**Data extracts:**
↓↓↓

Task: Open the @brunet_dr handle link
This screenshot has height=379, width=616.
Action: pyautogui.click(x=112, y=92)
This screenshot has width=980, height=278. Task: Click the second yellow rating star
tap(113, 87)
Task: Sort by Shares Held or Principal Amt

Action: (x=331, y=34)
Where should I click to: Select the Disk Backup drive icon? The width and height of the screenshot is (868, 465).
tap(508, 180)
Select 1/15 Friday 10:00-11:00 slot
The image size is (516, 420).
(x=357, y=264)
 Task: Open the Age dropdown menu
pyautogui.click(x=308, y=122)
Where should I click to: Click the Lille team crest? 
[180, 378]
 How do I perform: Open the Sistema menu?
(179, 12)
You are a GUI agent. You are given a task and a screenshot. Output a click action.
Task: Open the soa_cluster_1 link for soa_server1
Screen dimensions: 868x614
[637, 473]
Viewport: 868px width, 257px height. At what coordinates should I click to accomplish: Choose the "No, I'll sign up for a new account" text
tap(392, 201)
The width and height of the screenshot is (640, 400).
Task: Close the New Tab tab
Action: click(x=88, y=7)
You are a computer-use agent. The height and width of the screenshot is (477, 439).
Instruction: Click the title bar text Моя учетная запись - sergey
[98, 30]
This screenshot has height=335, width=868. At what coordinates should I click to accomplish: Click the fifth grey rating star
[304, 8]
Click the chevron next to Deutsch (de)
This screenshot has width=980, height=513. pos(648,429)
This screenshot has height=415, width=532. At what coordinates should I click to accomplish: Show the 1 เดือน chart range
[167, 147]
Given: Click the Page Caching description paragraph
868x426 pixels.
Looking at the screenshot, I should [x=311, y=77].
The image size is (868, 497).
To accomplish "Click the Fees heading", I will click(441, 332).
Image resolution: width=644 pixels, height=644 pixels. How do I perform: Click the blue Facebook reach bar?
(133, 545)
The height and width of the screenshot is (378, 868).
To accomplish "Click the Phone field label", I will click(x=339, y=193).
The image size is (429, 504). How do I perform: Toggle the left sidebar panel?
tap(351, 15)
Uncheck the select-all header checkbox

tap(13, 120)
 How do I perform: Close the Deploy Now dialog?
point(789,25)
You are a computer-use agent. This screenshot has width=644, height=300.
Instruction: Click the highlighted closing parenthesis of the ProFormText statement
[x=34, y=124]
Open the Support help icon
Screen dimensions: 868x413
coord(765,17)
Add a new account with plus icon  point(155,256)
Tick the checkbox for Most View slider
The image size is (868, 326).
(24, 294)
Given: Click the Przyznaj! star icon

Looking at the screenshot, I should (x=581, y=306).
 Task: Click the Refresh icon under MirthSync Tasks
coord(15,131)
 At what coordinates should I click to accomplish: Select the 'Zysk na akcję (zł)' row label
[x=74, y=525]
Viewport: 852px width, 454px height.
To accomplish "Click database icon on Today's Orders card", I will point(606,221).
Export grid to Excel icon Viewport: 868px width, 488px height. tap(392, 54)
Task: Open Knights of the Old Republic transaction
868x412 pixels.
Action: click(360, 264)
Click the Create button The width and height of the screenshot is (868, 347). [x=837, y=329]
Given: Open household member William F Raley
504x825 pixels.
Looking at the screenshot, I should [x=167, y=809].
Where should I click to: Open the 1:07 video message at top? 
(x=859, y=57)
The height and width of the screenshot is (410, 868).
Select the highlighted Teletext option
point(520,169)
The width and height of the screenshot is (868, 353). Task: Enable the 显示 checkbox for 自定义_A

↑↑↑

**Exercise goal:** Copy the data above in its entirety, exactly as given.

**Written answer:**
Task: Open the @brunet_dr handle link
This screenshot has height=379, width=616.
Action: pyautogui.click(x=112, y=92)
This screenshot has width=980, height=278. Task: Click the second yellow rating star
tap(113, 87)
Task: Sort by Shares Held or Principal Amt

Action: (x=331, y=34)
Where should I click to: Select the Disk Backup drive icon? The width and height of the screenshot is (868, 465).
tap(508, 180)
Select 1/15 Friday 10:00-11:00 slot
The image size is (516, 420).
(x=357, y=264)
 Task: Open the Age dropdown menu
pyautogui.click(x=308, y=122)
Where should I click to: Click the Lille team crest? 
[180, 378]
 How do I perform: Open the Sistema menu?
(179, 12)
You are a GUI agent. You are given a task and a screenshot. Output a click action.
Task: Open the soa_cluster_1 link for soa_server1
Screen dimensions: 868x614
[637, 473]
Viewport: 868px width, 257px height. At what coordinates should I click to accomplish: Choose the "No, I'll sign up for a new account" text
tap(392, 201)
The width and height of the screenshot is (640, 400).
Task: Close the New Tab tab
Action: click(x=88, y=7)
You are a computer-use agent. The height and width of the screenshot is (477, 439).
Instruction: Click the title bar text Моя учетная запись - sergey
[98, 30]
This screenshot has height=335, width=868. At what coordinates should I click to accomplish: Click the fifth grey rating star
[304, 8]
Click the chevron next to Deutsch (de)
This screenshot has width=980, height=513. pos(648,429)
This screenshot has height=415, width=532. At what coordinates should I click to accomplish: Show the 1 เดือน chart range
[167, 147]
Given: Click the Page Caching description paragraph
868x426 pixels.
Looking at the screenshot, I should [x=311, y=77].
The image size is (868, 497).
To accomplish "Click the Fees heading", I will click(441, 332).
Image resolution: width=644 pixels, height=644 pixels. How do I perform: Click the blue Facebook reach bar?
(133, 545)
The height and width of the screenshot is (378, 868).
To accomplish "Click the Phone field label", I will click(x=339, y=193).
The image size is (429, 504). How do I perform: Toggle the left sidebar panel?
tap(351, 15)
Uncheck the select-all header checkbox

tap(13, 120)
 How do I perform: Close the Deploy Now dialog?
point(789,25)
You are a computer-use agent. This screenshot has width=644, height=300.
Instruction: Click the highlighted closing parenthesis of the ProFormText statement
[x=34, y=124]
Open the Support help icon
Screen dimensions: 868x413
coord(765,17)
Add a new account with plus icon  point(155,256)
Tick the checkbox for Most View slider
The image size is (868, 326).
(24, 294)
Given: Click the Przyznaj! star icon

Looking at the screenshot, I should (x=581, y=306).
 Task: Click the Refresh icon under MirthSync Tasks
coord(15,131)
 At what coordinates should I click to accomplish: Select the 'Zysk na akcję (zł)' row label
[x=74, y=525]
Viewport: 852px width, 454px height.
To accomplish "Click database icon on Today's Orders card", I will point(606,221).
Export grid to Excel icon Viewport: 868px width, 488px height. tap(392, 54)
Task: Open Knights of the Old Republic transaction
868x412 pixels.
Action: click(360, 264)
Click the Create button The width and height of the screenshot is (868, 347). [x=837, y=329]
Given: Open household member William F Raley
504x825 pixels.
Looking at the screenshot, I should [x=167, y=809].
Where should I click to: Open the 1:07 video message at top? 
(x=859, y=57)
The height and width of the screenshot is (410, 868).
Select the highlighted Teletext option
point(520,169)
The width and height of the screenshot is (868, 353). Task: Enable the 显示 checkbox for 自定义_A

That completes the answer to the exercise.